Nel 2005 Carloforte ospita il secondo campionato italiano di vela latina, subito dopo Stintino, quasi fosse un doveroso riconoscimento alla tradizione dell'isola che per certi versi  rappresenta per la Sardegna una delle marinerie più legate alla vela latina.
Durante la manifestazione fu organizzato un convegno sulla vela latina che per due giorni coinvolse diversi studiosi e giornalisti nella struttura dei vecchi magazzini del minerale a Taccarossa.
Il CYC curerà con il Comune di Carloforte la realizzazione degli atti del convegno, una pubblicazione unica che completerà le manifestazioni di quel campionato, per il Club segnò l'apice delle regate a vela latina.
L'organizzazione del trofeo isola di San Pietro continuerà ancora per diversi anni fino al 2010, quando per diverse ragioni gli armatori cominceranno a disertare i campi di regata, sintomo di una disaffezione che colpirà tutti i circoli della Sardegna a cominciare da Stintino.
Tanti armatori lamentavano la pressione delle regole di regata, la difficoltà di competizione con altre realtà cantieristiche, come quella ligure, che portava sui campi di regata imbarcazioni più leggere, la difficoltà di avere un ricambio generazionale degli equipaggi e in ultimo le condizioni economiche che cominciavano a gravare per questo tipo di imbarcazioni.

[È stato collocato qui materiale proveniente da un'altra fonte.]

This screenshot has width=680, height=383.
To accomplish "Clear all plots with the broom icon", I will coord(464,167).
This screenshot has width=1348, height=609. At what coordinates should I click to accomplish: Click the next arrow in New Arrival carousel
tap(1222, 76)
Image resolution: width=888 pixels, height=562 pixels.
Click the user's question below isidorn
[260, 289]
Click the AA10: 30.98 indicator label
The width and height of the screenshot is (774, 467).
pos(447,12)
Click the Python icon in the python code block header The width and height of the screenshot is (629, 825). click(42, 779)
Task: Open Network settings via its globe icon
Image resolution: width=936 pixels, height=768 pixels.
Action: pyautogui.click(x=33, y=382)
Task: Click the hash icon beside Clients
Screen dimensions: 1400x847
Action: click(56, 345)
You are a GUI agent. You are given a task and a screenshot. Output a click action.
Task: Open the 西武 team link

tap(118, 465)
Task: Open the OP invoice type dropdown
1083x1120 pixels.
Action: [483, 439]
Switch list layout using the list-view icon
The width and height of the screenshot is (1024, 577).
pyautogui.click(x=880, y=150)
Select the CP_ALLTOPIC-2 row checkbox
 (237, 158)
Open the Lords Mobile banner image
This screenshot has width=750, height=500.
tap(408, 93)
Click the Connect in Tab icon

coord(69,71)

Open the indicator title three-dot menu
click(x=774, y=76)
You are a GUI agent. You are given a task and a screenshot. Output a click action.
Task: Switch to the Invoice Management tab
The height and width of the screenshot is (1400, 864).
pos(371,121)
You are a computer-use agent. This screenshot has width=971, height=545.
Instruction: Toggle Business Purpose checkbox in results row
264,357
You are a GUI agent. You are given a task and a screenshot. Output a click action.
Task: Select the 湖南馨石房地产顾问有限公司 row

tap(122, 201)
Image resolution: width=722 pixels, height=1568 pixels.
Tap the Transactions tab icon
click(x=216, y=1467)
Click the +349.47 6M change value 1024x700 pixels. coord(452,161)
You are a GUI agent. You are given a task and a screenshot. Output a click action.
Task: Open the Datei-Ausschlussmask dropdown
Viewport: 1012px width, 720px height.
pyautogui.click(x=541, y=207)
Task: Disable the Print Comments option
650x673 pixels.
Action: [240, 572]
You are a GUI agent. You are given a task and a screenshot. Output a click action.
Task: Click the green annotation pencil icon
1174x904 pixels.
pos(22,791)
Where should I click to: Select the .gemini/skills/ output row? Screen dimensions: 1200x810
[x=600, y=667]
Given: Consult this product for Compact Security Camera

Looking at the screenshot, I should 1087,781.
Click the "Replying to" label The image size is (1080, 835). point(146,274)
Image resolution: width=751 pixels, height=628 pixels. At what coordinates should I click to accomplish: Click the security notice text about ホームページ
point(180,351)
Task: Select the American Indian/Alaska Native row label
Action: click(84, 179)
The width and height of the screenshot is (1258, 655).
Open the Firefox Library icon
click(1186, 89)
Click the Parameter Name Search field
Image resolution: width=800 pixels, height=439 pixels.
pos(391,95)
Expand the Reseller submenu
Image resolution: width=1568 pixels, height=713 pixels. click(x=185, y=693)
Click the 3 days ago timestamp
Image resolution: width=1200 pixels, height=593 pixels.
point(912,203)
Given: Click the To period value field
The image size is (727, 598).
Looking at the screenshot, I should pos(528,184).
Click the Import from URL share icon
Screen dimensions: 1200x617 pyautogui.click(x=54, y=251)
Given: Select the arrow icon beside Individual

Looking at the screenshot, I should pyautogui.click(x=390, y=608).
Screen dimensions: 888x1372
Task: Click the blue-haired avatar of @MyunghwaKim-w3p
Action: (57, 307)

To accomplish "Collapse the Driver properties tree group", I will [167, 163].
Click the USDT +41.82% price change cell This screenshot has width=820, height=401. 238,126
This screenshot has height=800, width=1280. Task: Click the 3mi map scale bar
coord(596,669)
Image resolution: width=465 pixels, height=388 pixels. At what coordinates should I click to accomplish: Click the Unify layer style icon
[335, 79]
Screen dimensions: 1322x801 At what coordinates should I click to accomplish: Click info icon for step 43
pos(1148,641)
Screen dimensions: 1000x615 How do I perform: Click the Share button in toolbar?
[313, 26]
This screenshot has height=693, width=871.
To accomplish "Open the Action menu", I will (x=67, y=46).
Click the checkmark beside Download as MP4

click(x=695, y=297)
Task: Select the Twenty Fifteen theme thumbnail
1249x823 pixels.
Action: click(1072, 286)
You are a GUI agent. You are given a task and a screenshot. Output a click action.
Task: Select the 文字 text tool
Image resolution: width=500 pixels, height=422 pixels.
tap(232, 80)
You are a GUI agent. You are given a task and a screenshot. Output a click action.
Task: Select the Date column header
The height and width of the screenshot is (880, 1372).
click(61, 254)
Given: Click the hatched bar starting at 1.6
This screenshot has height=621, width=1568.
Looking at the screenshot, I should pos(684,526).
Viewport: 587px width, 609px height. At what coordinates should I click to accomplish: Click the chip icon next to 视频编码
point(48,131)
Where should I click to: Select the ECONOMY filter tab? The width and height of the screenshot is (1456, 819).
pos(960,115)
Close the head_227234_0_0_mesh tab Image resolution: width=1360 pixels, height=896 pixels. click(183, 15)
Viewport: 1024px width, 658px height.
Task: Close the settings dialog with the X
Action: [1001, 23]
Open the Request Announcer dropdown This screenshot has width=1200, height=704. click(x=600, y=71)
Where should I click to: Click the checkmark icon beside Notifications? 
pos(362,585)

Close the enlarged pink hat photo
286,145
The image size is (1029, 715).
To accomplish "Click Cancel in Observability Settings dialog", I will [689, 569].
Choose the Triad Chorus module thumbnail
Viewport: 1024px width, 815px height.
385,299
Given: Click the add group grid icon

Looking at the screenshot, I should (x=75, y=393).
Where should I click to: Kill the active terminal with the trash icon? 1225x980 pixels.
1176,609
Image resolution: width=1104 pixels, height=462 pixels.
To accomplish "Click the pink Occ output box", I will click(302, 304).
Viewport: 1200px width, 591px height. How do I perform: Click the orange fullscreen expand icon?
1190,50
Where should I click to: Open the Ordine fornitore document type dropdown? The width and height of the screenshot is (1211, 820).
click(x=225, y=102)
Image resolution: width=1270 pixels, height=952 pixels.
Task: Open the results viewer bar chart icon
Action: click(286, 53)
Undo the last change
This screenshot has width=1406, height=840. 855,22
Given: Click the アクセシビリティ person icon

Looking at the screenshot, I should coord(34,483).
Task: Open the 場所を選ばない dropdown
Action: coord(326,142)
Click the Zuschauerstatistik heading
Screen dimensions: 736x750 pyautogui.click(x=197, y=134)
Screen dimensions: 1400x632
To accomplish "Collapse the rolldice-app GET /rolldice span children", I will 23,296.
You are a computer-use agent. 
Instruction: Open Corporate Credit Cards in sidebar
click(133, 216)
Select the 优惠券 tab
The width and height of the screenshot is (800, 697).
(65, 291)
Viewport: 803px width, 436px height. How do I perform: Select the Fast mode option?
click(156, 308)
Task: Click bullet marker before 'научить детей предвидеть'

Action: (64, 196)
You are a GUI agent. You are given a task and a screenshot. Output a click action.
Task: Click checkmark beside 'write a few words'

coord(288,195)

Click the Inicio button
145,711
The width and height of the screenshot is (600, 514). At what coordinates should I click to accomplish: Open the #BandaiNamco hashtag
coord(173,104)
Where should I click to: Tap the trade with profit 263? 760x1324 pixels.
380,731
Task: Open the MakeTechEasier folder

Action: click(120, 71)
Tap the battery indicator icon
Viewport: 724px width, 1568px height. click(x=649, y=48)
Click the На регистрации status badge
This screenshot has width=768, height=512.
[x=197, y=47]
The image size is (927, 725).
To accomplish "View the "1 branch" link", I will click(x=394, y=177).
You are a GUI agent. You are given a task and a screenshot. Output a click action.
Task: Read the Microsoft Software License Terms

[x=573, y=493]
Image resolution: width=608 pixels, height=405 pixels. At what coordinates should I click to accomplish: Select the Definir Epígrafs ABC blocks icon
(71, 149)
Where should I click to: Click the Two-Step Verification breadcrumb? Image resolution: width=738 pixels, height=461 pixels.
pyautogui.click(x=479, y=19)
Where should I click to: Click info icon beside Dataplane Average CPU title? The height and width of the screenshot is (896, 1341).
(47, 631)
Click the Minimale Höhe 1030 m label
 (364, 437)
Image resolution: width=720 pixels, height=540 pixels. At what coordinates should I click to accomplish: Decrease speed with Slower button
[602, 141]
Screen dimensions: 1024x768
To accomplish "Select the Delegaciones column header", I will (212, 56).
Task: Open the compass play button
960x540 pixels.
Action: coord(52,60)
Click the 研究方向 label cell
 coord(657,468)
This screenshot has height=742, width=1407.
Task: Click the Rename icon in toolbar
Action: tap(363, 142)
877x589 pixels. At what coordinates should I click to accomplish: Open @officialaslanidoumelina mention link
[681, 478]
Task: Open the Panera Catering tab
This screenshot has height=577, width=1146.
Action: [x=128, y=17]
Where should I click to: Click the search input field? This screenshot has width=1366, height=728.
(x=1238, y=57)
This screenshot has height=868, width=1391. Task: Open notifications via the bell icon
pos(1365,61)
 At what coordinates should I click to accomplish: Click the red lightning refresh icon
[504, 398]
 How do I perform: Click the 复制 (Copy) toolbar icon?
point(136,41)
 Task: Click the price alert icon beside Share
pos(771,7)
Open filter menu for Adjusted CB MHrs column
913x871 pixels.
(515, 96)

Tante barche restaurate in questi anni sono finite di nuovo nell'oblio, altre barche di nuova costruzione sono passate di mano, vendute ad armatori che non hanno dimostrato alcun interesse per questo tipo di regate.
Il CYC sta cercando in questo momento un nuovo dialogo, sia con gli armatori che con i circoli velici per poter riportare in auge nuovamente sui campi di regata queste barche a vela cariche di storia.